There are some flaws to the layout; white space sometimes is not used well, the rules could be laid out a little more clearly and more easily referenced (critical to a new system being introduced), and there is some disagreement with the order of the contents as presented vs what I would have greatly preferred. I also like the way tables look, but I think the elements need to be a little tighter to really give off a cogent, “this is one object” vibe, and I think they need more space from text around them; these elements would likely go hand-in-hand. The book has, at the very front, a beautiful black spread for table of contents and the introduction to the Post-Human Condition setting. This page is outstanding. It resonates immediately and sets expectations flawlessly. Then we get rules. I’ll get into this more later in the review, but I think this was a poor choice. Lastly, we get the adventure and the characters.

To Jamie’s additional credit, though, the adventure is intelligently linked throughout the text in PDF format, meaning when it says “XYZ is in Section 4” you can click that and presto, Section 4. This is a must for PDFs of any decent size and especially adventures, and it still shocks me when it is not present in titles.

The writing in this book is extremely good at setting mood and themes out in the open from the get-go.

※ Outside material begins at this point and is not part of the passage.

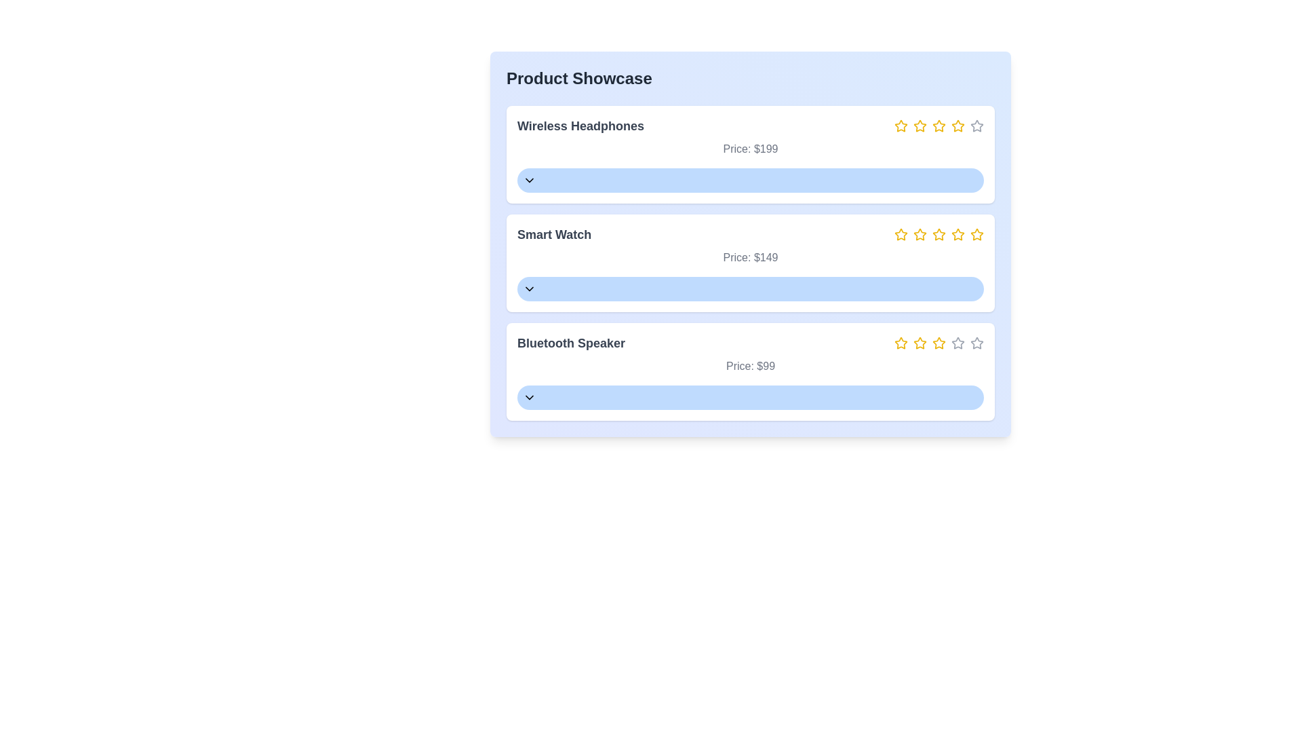 This screenshot has width=1302, height=733. Describe the element at coordinates (920, 233) in the screenshot. I see `the third star-shaped icon filled with yellow to rate 3 in the rating system for the product 'Smart Watch'` at that location.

The minute you get into the background fiction you are drawn in. In each section of the descriptive matter you are drawn deeper and deeper into the world of the Post-Human Condition (more on this in a sec) and the characters’ motivations. It is vivid and smart.

A brief diversion that I hope is illuminating: The Post-Human Condition setting is a joint work by Juan and Journeyman. In the immediate future of Earth, alien gods from beyond the stars show up and their immense power unshackles humanity from what we’ve known as normality. Good, bad, and ugly, their otherworldly powers leave mayhem in their wake. Everything changes. New religions spring up. People are mutated. People find joy and healing just as often as they find madness and horror. Power balances shift. You may drive an old Chevy to work, but you may also find that your skin is radiant and six-eyed birds flock to your side and you dream through their eyes. That sort of thing. Though not every element of the setting is present all at the same time and all at the same place (or in this book, specifically) the Post-Human Condition universe upends a lot of presumptions of modern day, “cyberpunk”, Lovecraftian horror, grotesque fiction and degenerate art (look at some of Journeyman’s other paintings for the punk rock ethos he calls home). It is the recognizable, approachable, relatable 20XX we live in slashed to ribbons with the imaginative and horrific elements of all these influences, turned sideways. Very cool stuff.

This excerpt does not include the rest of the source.